41 CUEVAS DOCUMENTADAS
Por otro lado, en esta zona se han documentado un total de 41 cuevas excavadas en ambas márgenes del arroyo de las Salinas, el cual ha ido labrando un barranco estrecho con paredes casi laterales de una altura aproximada de cuatro metros.
Las cuevas ubicadas en la margen izquierda han sufrido no sólo la erosión producida por el arroyo, sino la presión del aterrazamiento de los espacios dedicados a la construcción de balsas, calentadores y recocederos, por lo que prácticamente han desaparecido.
Mientras, las de la margen derecha presentan un mejor estado de conservación, salvo materiales acumulados en la base debidos al arrastre ejercido por las aguas altas del arroyo, los desprendimientos de origen natural y la acción antrópica de sucesivas ocupaciones, intervenciones humanas que han modificado sustancialmente el uso originario sepulcral que motivó su excavación.
SÓLO USO AGRÍCOLA-GANADERO
Las Salinas Espartinas de Ciempozuelos es un entorno de alto valor ecológico. No en vano, su terreno, catalogado como no urbanizable, especialmente protegido, se encuentra dentro del Parque Regional del Sureste y la mayor parte del mismo es un coto privado de caza.
Una carretera (la M-307) y una línea de ferrocarril cruzan de norte a sur el BIC propuesto, afectado además por dos explotaciones mineras a cielo abierto (una de áridos y una cantera de yesos).
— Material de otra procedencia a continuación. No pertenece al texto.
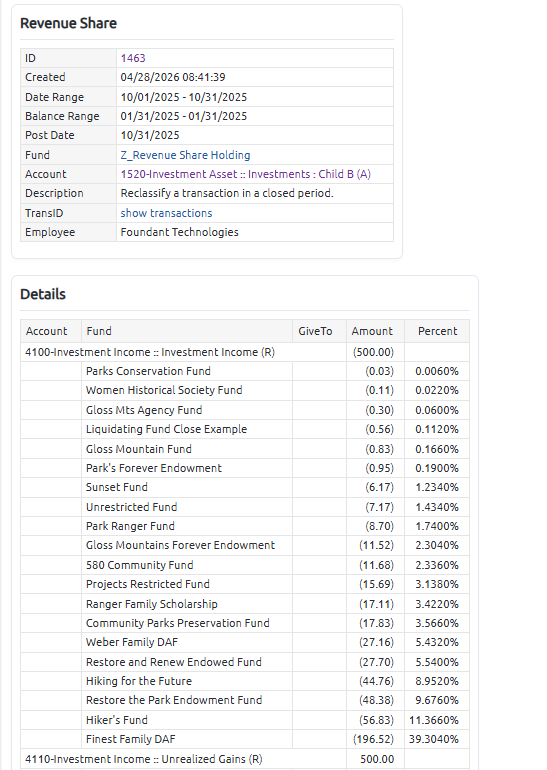Select the Amount column header
547x770 pixels.
(375, 331)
La declaración de BIC conlleva que sólo serán compatibles en el área delimitada el uso agrícola-ganadero, siendo la mayor profundidad del arado de 50 centímetros, y que las actividades y actuaciones que se efectúen estarán encaminadas a la investigación, conservación, reserva y puesta en valor del bien.
Así, se podrán realizar obras de acondicionamiento y mejora tanto en la línea del ferrocarril como en la carretera M-307 siempre y cuando se efectúan con el debido control arqueológico y previa autorización de la Dirección General de Patrimonio Histórico.
Sin embargo, será inviable cualquier intervención o remoción de tierra que no esté dirigido a la documentación, investigación, conservación y puesta en valor de los valores históricos del bien, así como aquellas otras de carácter docente, de conocimiento del medio y divulgación del entorno, no siendo posible el uso industrial del suelo ni tampoco las actividades extractivas de sal o de cualquier otro tipo de minería.
En el caso del entorno de protección del BIC serán compatibles las remociones del suelo siempre y cuando se efectúen con el debido control arqueológico y previa autorización de la Dirección General de Patrimonio Histórico.